# Harmonic similarity demo

**Notes for improvements**
- For computational reasons, it is better to start comparing n-grams from the lowest order (e.g. 2, 3) and stop as soon as there are no more elements in common. For instance, if there are no repeated patterns of len 4 between two sequences under comparison, it does not make sense to try  with anything > 4. This can speed up computation of the hsim.
- Instead of saving the actual full ngrams for each track, we should consider creating a table of all the possible ngrams that were found across all the dataset. This  way track A will say "I have ngrams x, y, ..." which can then be read from such a different table. This would reduce the space complexity.
- In addition, to speed up comparison, we should create another table -- using the indices of the previous table (the index for all the ngrams), to save all those tracks that each specific ngram. The mapping is <from the index of the ngram> to the list of all the track (ids) that have that recurring pattern. This should easily allow comparing 1 given track to all the others in one shot, rather than performing trivial 1-to-1 comparisons.
- The current code works on ngrams computed from tracks that were **not** transposed to the same key (considering the current encodings), so the harmonic similarity should be much higher, in principle, once we manage to address this point.
- The second term h_corr of our full measure of harmonic similarity (see Notion) is the most computationally demanding part, because it requires re-computing the recurring patterns from the concatenated sequences. Not supported for the moment, but we can consider as FW, as we will be able to retrieve more matches and increase the whole similarity score.
- **Doing graph analysis of the resulting graph (see the Extra section) seems a very very promising direction!**

In [1]:
%load_ext autoreload
%autoreload 2

In [2]:
import joblib
import matplotlib.pyplot as plt

from harmonic_lib import ngram_hsim

## Reading and re-shaping the data

In [3]:
with open("../setup/sonar_ngrams_global.joblib", "rb") as fo:
    ngrams_bag_raw = joblib.load(fo)

with open("../setup/sonar_encoding_bundle.joblib", "rb") as fo:
    data_bundle = joblib.load(fo)

ngrams_bag = {list(track_list.keys())[0]: list(track_list.values())[0] \
    for track_list in ngrams_bag_raw}

In [4]:
encdec = data_bundle["encoder_decoder"]

In [5]:
ngrams_bag["isophonics_0"][:10]  # just an example to visualise

[(106, 264, 227),
 (106, 228, 112),
 (227, 10, 106),
 (112, 10, 106),
 (10, 106, 264),
 (228, 112, 10),
 (131, 238, 227),
 (10, 106, 10),
 (291, 131, 238),
 (106, 131, 10)]

## Computing the similarity: an example

In [6]:
a_rpbag = ngrams_bag["isophonics_0"]
b_rpbag = ngrams_bag["isophonics_155"]

In [7]:
hsim_score, longest_rp = ngram_hsim(a_rpbag, b_rpbag)

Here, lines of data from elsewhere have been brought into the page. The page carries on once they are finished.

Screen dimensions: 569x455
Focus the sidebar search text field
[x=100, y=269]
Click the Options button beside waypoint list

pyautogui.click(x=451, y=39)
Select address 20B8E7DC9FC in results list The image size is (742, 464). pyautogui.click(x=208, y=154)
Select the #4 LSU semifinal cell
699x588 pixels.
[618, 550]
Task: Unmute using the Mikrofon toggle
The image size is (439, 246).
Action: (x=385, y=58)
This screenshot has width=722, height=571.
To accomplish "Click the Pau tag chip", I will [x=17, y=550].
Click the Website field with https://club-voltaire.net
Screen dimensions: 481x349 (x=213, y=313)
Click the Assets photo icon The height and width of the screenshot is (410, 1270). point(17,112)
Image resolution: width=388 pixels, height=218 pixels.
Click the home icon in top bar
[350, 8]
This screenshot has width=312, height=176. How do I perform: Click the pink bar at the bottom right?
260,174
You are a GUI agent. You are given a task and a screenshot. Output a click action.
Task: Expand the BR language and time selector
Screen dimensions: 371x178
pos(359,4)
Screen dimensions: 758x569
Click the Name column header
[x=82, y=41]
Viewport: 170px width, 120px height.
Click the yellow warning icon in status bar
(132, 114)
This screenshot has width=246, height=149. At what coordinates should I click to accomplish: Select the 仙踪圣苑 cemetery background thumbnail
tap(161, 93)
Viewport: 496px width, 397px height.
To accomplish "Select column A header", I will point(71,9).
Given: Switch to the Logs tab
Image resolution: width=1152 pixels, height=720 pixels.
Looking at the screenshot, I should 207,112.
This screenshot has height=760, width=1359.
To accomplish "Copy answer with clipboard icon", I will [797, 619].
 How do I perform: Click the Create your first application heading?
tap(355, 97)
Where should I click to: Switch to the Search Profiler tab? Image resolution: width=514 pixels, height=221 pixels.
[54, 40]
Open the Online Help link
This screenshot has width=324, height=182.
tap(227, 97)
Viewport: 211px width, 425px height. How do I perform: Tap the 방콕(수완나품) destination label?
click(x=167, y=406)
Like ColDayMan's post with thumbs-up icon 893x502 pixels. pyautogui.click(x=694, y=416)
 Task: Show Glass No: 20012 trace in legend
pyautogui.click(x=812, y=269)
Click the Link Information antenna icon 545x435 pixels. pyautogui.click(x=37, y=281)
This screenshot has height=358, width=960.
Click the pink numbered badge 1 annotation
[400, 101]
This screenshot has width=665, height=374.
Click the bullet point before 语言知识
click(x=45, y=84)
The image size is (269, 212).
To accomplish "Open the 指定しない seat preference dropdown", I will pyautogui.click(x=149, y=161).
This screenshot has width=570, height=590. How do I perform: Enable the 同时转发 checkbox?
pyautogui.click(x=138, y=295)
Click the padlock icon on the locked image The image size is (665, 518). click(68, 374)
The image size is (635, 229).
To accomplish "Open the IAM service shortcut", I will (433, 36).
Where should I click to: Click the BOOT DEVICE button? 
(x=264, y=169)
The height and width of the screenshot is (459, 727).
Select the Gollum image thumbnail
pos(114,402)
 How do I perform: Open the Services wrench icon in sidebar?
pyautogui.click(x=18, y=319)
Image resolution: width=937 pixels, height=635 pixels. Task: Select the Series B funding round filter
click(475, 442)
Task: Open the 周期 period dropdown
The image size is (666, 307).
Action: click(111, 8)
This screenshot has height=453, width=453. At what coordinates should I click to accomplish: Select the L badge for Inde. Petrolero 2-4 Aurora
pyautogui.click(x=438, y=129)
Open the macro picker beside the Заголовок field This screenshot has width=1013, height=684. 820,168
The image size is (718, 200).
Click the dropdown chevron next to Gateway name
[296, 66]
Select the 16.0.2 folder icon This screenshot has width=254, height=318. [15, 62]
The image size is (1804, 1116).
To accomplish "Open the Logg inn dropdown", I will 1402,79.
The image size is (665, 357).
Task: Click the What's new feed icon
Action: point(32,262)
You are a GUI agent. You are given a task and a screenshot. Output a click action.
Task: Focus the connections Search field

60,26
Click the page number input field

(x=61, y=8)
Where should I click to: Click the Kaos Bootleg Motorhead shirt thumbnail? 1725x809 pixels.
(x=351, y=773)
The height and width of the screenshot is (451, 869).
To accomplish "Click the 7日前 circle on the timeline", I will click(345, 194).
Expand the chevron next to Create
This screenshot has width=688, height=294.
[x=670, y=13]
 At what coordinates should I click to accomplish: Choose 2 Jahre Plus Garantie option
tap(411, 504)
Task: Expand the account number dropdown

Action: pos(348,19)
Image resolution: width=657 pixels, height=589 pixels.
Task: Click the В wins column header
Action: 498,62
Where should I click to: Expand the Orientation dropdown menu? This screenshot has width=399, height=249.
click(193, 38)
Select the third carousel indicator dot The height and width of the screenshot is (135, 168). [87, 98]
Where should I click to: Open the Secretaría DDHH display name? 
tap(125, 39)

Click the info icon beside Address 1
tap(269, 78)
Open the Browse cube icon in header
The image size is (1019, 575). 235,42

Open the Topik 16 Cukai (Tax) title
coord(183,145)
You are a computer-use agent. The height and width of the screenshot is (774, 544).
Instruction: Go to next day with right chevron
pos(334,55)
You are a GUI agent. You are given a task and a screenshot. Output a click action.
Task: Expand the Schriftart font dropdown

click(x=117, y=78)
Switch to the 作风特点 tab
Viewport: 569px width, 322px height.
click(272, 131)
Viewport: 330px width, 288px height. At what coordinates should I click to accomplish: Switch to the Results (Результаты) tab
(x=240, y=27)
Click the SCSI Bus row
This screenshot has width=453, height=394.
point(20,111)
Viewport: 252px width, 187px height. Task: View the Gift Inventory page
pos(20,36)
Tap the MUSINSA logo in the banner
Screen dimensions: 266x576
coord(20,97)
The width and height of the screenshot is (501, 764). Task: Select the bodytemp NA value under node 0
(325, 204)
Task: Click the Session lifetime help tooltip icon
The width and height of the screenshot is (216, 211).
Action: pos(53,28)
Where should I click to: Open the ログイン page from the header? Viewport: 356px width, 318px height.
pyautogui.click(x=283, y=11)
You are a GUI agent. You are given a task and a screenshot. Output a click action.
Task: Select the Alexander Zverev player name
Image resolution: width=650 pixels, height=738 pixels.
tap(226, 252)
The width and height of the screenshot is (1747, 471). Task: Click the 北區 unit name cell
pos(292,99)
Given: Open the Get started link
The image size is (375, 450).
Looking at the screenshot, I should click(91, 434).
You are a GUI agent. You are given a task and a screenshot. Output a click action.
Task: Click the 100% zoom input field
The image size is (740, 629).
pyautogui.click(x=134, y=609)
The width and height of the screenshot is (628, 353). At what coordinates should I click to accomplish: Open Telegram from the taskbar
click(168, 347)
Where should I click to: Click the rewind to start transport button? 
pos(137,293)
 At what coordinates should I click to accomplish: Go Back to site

print("h_sim = {0:.4f} based on longest recurrent pattern(s): {1}"
      .format(hsim_score, longest_rp))

h_sim = 0.0000 based on longest recurrent pattern(s): []


## Computing the similarity: all tracks

In [63]:
track_ids = list(ngrams_bag.keys())
hsim_map = {track_id: {} for track_id in track_ids}

In [64]:
for i, track_a in enumerate(track_ids):
    a_rpbag = ngrams_bag[track_a]  # fix for now
    for j in range(i+1, len(track_ids)):  # move ahead
        track_b = track_ids[j]
        b_rpbag = ngrams_bag[track_b]

        hsim, longest_rps = ngram_hsim(a_rpbag, b_rpbag)
        longest_rps = [[encdec.decode_event(idx) for idx in lsrp_shot] \
            for lsrp_shot in longest_rps]  # keep and decode
        if hsim > 0.:  # save only non-trivial
            hsim_map[track_a][track_b] = hsim, longest_rps
            hsim_map[track_b][track_a] = hsim, longest_rps


In [65]:
#hsim_map["isophonics_0"]["isophonics_155"]

In [66]:
with open("../setup/sonar_hsim_map_global_b.joblib", "wb") as fo:
    joblib.dump({"hsim_map": hsim_map}, fo)

## Extra

In [1]:
import matplotlib.pyplot as plt
import networkx as nx

from bokeh.io import output_notebook, output_file, show, save
from bokeh.models import (Circle, MultiLine, HoverTool, Row, Column, TextInput,
                          NodesAndLinkedEdges, CustomJS, RangeSlider, Div, Button)
from bokeh.plotting import figure, from_networkx
from bokeh.palettes import Greys256, Blues256, Spectral8
from bokeh.transform import linear_cmap

from visualisation import filtration_code, node_info_code

output_notebook()


In [7]:
import joblib

with open("../setup/sonar_hsim_map_global.joblib", "rb") as fo:
    hsim_map = joblib.load(fo)["hsim_map"]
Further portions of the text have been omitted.